[What the exercise asks] Output every line of the data below as a Markdown table with the columns Row and Line, putting the row number in Row and the line's text in Line. Leave out blank lines.

───── Data shown

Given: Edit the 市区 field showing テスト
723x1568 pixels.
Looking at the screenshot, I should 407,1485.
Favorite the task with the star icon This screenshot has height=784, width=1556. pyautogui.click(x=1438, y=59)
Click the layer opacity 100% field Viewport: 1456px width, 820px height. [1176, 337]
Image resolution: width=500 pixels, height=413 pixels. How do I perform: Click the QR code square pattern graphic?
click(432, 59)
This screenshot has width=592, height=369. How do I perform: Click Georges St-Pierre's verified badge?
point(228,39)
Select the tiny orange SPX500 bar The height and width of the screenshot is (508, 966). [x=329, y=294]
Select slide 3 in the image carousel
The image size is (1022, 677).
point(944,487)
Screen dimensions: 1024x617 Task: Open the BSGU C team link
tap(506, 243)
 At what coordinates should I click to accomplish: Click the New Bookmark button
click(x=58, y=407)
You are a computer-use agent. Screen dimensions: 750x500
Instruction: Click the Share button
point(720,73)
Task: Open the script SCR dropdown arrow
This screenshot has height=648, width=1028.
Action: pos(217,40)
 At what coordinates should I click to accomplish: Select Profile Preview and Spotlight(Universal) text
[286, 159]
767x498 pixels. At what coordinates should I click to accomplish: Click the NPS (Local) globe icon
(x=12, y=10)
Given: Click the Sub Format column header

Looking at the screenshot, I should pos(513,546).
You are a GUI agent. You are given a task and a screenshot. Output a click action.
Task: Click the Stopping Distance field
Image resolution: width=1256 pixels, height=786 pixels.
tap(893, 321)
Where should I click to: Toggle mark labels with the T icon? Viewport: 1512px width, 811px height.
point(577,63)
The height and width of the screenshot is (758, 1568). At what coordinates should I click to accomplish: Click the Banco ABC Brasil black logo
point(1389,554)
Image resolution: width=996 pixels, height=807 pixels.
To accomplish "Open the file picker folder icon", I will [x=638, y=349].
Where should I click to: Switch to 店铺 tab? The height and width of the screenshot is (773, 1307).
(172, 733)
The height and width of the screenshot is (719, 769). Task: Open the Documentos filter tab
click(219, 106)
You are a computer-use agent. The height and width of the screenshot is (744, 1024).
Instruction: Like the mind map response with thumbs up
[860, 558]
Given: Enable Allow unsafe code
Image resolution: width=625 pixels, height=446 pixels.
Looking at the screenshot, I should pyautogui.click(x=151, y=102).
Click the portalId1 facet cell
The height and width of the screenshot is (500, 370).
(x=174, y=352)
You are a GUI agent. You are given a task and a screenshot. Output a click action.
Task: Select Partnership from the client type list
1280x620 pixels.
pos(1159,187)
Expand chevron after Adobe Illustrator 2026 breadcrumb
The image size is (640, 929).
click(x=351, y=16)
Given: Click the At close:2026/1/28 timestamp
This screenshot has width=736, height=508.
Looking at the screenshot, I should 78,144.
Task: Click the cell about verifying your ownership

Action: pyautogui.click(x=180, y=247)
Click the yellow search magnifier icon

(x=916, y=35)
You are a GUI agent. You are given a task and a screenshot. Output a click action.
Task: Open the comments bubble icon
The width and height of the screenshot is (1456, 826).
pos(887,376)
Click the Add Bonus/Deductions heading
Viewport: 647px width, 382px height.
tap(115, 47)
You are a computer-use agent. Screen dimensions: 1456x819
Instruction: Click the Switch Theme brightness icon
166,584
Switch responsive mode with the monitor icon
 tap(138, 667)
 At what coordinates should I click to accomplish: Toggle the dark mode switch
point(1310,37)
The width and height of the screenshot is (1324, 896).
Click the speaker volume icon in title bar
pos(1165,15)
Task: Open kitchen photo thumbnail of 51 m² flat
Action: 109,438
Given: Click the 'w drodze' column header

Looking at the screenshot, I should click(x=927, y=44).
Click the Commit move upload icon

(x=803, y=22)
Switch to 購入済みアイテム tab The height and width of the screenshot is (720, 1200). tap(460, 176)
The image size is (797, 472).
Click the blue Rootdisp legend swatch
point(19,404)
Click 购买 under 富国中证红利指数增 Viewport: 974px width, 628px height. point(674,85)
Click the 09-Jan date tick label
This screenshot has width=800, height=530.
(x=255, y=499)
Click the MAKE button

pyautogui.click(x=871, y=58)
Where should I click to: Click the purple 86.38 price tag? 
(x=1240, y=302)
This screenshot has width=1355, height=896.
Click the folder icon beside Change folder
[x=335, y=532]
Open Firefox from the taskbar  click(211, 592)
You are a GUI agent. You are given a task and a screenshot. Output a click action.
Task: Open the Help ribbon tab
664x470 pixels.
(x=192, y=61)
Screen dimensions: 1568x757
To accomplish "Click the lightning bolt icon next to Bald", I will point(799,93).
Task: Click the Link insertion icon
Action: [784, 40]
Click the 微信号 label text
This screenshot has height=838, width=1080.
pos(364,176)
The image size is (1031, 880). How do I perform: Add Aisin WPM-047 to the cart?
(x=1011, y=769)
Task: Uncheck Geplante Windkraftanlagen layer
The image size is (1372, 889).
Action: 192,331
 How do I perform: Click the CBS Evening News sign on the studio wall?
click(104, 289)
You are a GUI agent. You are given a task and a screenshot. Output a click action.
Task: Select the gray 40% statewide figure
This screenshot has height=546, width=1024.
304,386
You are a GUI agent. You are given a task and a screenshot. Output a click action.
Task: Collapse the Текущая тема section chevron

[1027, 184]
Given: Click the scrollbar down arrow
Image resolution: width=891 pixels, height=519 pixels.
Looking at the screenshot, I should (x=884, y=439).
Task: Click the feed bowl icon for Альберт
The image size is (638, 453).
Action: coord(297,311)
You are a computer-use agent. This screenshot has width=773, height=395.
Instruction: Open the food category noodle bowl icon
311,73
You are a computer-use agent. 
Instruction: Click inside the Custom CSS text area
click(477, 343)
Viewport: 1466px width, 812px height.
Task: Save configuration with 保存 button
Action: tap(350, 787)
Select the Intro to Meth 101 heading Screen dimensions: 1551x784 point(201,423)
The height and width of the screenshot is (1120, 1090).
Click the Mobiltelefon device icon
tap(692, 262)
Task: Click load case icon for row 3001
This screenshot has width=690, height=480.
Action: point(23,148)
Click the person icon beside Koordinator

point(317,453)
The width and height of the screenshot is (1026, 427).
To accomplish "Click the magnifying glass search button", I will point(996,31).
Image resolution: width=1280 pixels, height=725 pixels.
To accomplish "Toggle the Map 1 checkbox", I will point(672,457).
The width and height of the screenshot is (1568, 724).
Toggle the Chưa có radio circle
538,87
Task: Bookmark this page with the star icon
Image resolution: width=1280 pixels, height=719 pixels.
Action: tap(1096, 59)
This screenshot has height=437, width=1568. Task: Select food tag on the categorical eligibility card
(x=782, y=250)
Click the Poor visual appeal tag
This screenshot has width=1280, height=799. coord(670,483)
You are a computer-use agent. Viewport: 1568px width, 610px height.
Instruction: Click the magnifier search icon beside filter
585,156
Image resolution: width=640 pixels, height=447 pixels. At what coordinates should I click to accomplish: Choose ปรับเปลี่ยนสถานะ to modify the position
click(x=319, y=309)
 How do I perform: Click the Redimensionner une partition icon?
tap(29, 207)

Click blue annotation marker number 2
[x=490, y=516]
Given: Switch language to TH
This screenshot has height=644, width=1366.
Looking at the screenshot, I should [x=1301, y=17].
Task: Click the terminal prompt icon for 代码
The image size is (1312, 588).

──────────

[Result]
| Row | Line |
|---|---|
| 1 | Given: Edit the 市区 field showing テスト |
| 2 | 723x1568 pixels. |
| 3 | Looking at the screenshot, I should 407,1485. |
| 4 | Favorite the task with the star icon This screenshot has height=784, width=1556. pyautogui.click(x=1438, y=59) |
| 5 | Click the layer opacity 100% field Viewport: 1456px width, 820px height. [1176, 337] |
| 6 | Image resolution: width=500 pixels, height=413 pixels. How do I perform: Click the QR code square pattern graphic? |
| 7 | click(432, 59) |
| 8 | This screenshot has width=592, height=369. How do I perform: Click Georges St-Pierre's verified badge? |
| 9 | point(228,39) |
| 10 | Select the tiny orange SPX500 bar The height and width of the screenshot is (508, 966). [x=329, y=294] |
| 11 | Select slide 3 in the image carousel |
| 12 | The image size is (1022, 677). |
| 13 | point(944,487) |
| 14 | Screen dimensions: 1024x617 Task: Open the BSGU C team link |
| 15 | tap(506, 243) |
| 16 |  At what coordinates should I click to accomplish: Click the New Bookmark button |
| 17 | click(x=58, y=407) |
| 18 | You are a computer-use agent. Screen dimensions: 750x500 |
| 19 | Instruction: Click the Share button |
| 20 | point(720,73) |
| 21 | Task: Open the script SCR dropdown arrow |
| 22 | This screenshot has height=648, width=1028. |
| 23 | Action: pos(217,40) |
| 24 |  At what coordinates should I click to accomplish: Select Profile Preview and Spotlight(Universal) text |
| 25 | [286, 159] |
| 26 | 767x498 pixels. At what coordinates should I click to accomplish: Click the NPS (Local) globe icon |
| 27 | (x=12, y=10) |
| 28 | Given: Click the Sub Format column header |
| 29 | Looking at the screenshot, I should pos(513,546). |
| 30 | You are a GUI agent. You are given a task and a screenshot. Output a click action. |
| 31 | Task: Click the Stopping Distance field |
| 32 | Image resolution: width=1256 pixels, height=786 pixels. |
| 33 | tap(893, 321) |
| 34 | Where should I click to: Toggle mark labels with the T icon? Viewport: 1512px width, 811px height. |
| 35 | point(577,63) |
| 36 | The height and width of the screenshot is (758, 1568). At what coordinates should I click to accomplish: Click the Banco ABC Brasil black logo |
| 37 | point(1389,554) |
| 38 | Image resolution: width=996 pixels, height=807 pixels. |
| 39 | To accomplish "Open the file picker folder icon", I will [x=638, y=349]. |
| 40 | Where should I click to: Switch to 店铺 tab? The height and width of the screenshot is (773, 1307). |
| 41 | (172, 733) |
| 42 | The height and width of the screenshot is (719, 769). Task: Open the Documentos filter tab |
| 43 | click(219, 106) |
| 44 | You are a computer-use agent. The height and width of the screenshot is (744, 1024). |
| 45 | Instruction: Like the mind map response with thumbs up |
| 46 | [860, 558] |
| 47 | Given: Enable Allow unsafe code |
| 48 | Image resolution: width=625 pixels, height=446 pixels. |
| 49 | Looking at the screenshot, I should pyautogui.click(x=151, y=102). |
| 50 | Click the portalId1 facet cell |
| 51 | The height and width of the screenshot is (500, 370). |
| 52 | (x=174, y=352) |
| 53 | You are a GUI agent. You are given a task and a screenshot. Output a click action. |
| 54 | Task: Select Partnership from the client type list |
| 55 | 1280x620 pixels. |
| 56 | pos(1159,187) |
| 57 | Expand chevron after Adobe Illustrator 2026 breadcrumb |
| 58 | The image size is (640, 929). |
| 59 | click(x=351, y=16) |
| 60 | Given: Click the At close:2026/1/28 timestamp |
| 61 | This screenshot has width=736, height=508. |
| 62 | Looking at the screenshot, I should 78,144. |
| 63 | Task: Click the cell about verifying your ownership |
| 64 | Action: pyautogui.click(x=180, y=247) |
| 65 | Click the yellow search magnifier icon |
| 66 | (x=916, y=35) |
| 67 | You are a GUI agent. You are given a task and a screenshot. Output a click action. |
| 68 | Task: Open the comments bubble icon |
| 69 | The width and height of the screenshot is (1456, 826). |
| 70 | pos(887,376) |
| 71 | Click the Add Bonus/Deductions heading |
| 72 | Viewport: 647px width, 382px height. |
| 73 | tap(115, 47) |
| 74 | You are a computer-use agent. Screen dimensions: 1456x819 |
| 75 | Instruction: Click the Switch Theme brightness icon |
| 76 | 166,584 |
| 77 | Switch responsive mode with the monitor icon |
| 78 |  tap(138, 667) |
| 79 |  At what coordinates should I click to accomplish: Toggle the dark mode switch |
| 80 | point(1310,37) |
| 81 | The width and height of the screenshot is (1324, 896). |
| 82 | Click the speaker volume icon in title bar |
| 83 | pos(1165,15) |
| 84 | Task: Open kitchen photo thumbnail of 51 m² flat |
| 85 | Action: 109,438 |
| 86 | Given: Click the 'w drodze' column header |
| 87 | Looking at the screenshot, I should click(x=927, y=44). |
| 88 | Click the Commit move upload icon |
| 89 | (x=803, y=22) |
| 90 | Switch to 購入済みアイテム tab The height and width of the screenshot is (720, 1200). tap(460, 176) |
| 91 | The image size is (797, 472). |
| 92 | Click the blue Rootdisp legend swatch |
| 93 | point(19,404) |
| 94 | Click 购买 under 富国中证红利指数增 Viewport: 974px width, 628px height. point(674,85) |
| 95 | Click the 09-Jan date tick label |
| 96 | This screenshot has width=800, height=530. |
| 97 | (x=255, y=499) |
| 98 | Click the MAKE button |
| 99 | pyautogui.click(x=871, y=58) |
| 100 | Where should I click to: Click the purple 86.38 price tag?  |
| 101 | (x=1240, y=302) |
| 102 | This screenshot has width=1355, height=896. |
| 103 | Click the folder icon beside Change folder |
| 104 | [x=335, y=532] |
| 105 | Open Firefox from the taskbar  click(211, 592) |
| 106 | You are a GUI agent. You are given a task and a screenshot. Output a click action. |
| 107 | Task: Open the Help ribbon tab |
| 108 | 664x470 pixels. |
| 109 | (x=192, y=61) |
| 110 | Screen dimensions: 1568x757 |
| 111 | To accomplish "Click the lightning bolt icon next to Bald", I will point(799,93). |
| 112 | Task: Click the Link insertion icon |
| 113 | Action: [784, 40] |
| 114 | Click the 微信号 label text |
| 115 | This screenshot has height=838, width=1080. |
| 116 | pos(364,176) |
| 117 | The image size is (1031, 880). How do I perform: Add Aisin WPM-047 to the cart? |
| 118 | (x=1011, y=769) |
| 119 | Task: Uncheck Geplante Windkraftanlagen layer |
| 120 | The image size is (1372, 889). |
| 121 | Action: 192,331 |
| 122 |  How do I perform: Click the CBS Evening News sign on the studio wall? |
| 123 | click(104, 289) |
| 124 | You are a GUI agent. You are given a task and a screenshot. Output a click action. |
| 125 | Task: Select the gray 40% statewide figure |
| 126 | This screenshot has height=546, width=1024. |
| 127 | 304,386 |
| 128 | You are a GUI agent. You are given a task and a screenshot. Output a click action. |
| 129 | Task: Collapse the Текущая тема section chevron |
| 130 | [1027, 184] |
| 131 | Given: Click the scrollbar down arrow |
| 132 | Image resolution: width=891 pixels, height=519 pixels. |
| 133 | Looking at the screenshot, I should (x=884, y=439). |
| 134 | Task: Click the feed bowl icon for Альберт |
| 135 | The image size is (638, 453). |
| 136 | Action: coord(297,311) |
| 137 | You are a computer-use agent. This screenshot has width=773, height=395. |
| 138 | Instruction: Open the food category noodle bowl icon |
| 139 | 311,73 |
| 140 | You are a computer-use agent.  |
| 141 | Instruction: Click inside the Custom CSS text area |
| 142 | click(477, 343) |
| 143 | Viewport: 1466px width, 812px height. |
| 144 | Task: Save configuration with 保存 button |
| 145 | Action: tap(350, 787) |
| 146 | Select the Intro to Meth 101 heading Screen dimensions: 1551x784 point(201,423) |
| 147 | The height and width of the screenshot is (1120, 1090). |
| 148 | Click the Mobiltelefon device icon |
| 149 | tap(692, 262) |
| 150 | Task: Click load case icon for row 3001 |
| 151 | This screenshot has width=690, height=480. |
| 152 | Action: point(23,148) |
| 153 | Click the person icon beside Koordinator |
| 154 | point(317,453) |
| 155 | The width and height of the screenshot is (1026, 427). |
| 156 | To accomplish "Click the magnifying glass search button", I will point(996,31). |
| 157 | Image resolution: width=1280 pixels, height=725 pixels. |
| 158 | To accomplish "Toggle the Map 1 checkbox", I will point(672,457). |
| 159 | The width and height of the screenshot is (1568, 724). |
| 160 | Toggle the Chưa có radio circle |
| 161 | 538,87 |
| 162 | Task: Bookmark this page with the star icon |
| 163 | Image resolution: width=1280 pixels, height=719 pixels. |
| 164 | Action: tap(1096, 59) |
| 165 | This screenshot has height=437, width=1568. Task: Select food tag on the categorical eligibility card |
| 166 | (x=782, y=250) |
| 167 | Click the Poor visual appeal tag |
| 168 | This screenshot has width=1280, height=799. coord(670,483) |
| 169 | You are a computer-use agent. Viewport: 1568px width, 610px height. |
| 170 | Instruction: Click the magnifier search icon beside filter |
| 171 | 585,156 |
| 172 | Image resolution: width=640 pixels, height=447 pixels. At what coordinates should I click to accomplish: Choose ปรับเปลี่ยนสถานะ to modify the position |
| 173 | click(x=319, y=309) |
| 174 |  How do I perform: Click the Redimensionner une partition icon? |
| 175 | tap(29, 207) |
| 176 | Click blue annotation marker number 2 |
| 177 | [x=490, y=516] |
| 178 | Given: Switch language to TH |
| 179 | This screenshot has height=644, width=1366. |
| 180 | Looking at the screenshot, I should [x=1301, y=17]. |
| 181 | Task: Click the terminal prompt icon for 代码 |
| 182 | The image size is (1312, 588). |